Aim of the exercise: Search the data below for "will"; list each line that holds it.

(Collected data)

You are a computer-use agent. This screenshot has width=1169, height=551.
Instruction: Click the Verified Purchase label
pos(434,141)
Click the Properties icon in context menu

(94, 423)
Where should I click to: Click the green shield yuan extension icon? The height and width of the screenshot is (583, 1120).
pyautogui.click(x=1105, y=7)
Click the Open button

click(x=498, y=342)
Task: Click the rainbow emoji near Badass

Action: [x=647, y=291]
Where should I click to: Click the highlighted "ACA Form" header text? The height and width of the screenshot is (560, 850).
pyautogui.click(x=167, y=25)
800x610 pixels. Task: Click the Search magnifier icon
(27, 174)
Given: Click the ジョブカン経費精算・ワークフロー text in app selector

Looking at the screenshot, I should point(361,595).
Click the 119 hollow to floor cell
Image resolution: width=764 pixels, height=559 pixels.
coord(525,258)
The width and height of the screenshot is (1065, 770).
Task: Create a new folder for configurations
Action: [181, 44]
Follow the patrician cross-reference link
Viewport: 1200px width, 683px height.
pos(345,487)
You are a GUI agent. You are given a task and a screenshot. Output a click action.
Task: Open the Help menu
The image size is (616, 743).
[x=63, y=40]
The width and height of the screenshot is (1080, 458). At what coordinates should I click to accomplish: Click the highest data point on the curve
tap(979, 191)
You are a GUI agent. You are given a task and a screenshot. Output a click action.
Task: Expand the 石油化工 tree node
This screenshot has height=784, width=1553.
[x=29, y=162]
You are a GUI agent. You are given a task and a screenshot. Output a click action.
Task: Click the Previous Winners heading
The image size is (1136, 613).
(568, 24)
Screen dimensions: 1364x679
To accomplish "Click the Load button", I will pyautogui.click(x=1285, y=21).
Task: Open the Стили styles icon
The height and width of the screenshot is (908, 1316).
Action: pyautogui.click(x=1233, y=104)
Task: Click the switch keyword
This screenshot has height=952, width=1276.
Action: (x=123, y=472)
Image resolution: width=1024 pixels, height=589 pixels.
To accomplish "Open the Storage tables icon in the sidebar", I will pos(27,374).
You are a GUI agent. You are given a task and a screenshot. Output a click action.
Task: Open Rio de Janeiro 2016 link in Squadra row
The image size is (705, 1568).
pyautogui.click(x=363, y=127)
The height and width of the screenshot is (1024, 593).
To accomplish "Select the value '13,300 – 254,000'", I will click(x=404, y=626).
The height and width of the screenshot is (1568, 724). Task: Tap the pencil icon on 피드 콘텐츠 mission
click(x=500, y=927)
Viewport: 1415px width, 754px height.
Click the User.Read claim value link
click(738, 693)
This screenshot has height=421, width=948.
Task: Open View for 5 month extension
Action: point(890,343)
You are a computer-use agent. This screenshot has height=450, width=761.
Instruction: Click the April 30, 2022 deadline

Written solution:
To accomplish "Click the Load button", I will pyautogui.click(x=1285, y=21).
To accomplish "Open the Storage tables icon in the sidebar", I will pos(27,374).
To accomplish "Select the value '13,300 – 254,000'", I will click(x=404, y=626).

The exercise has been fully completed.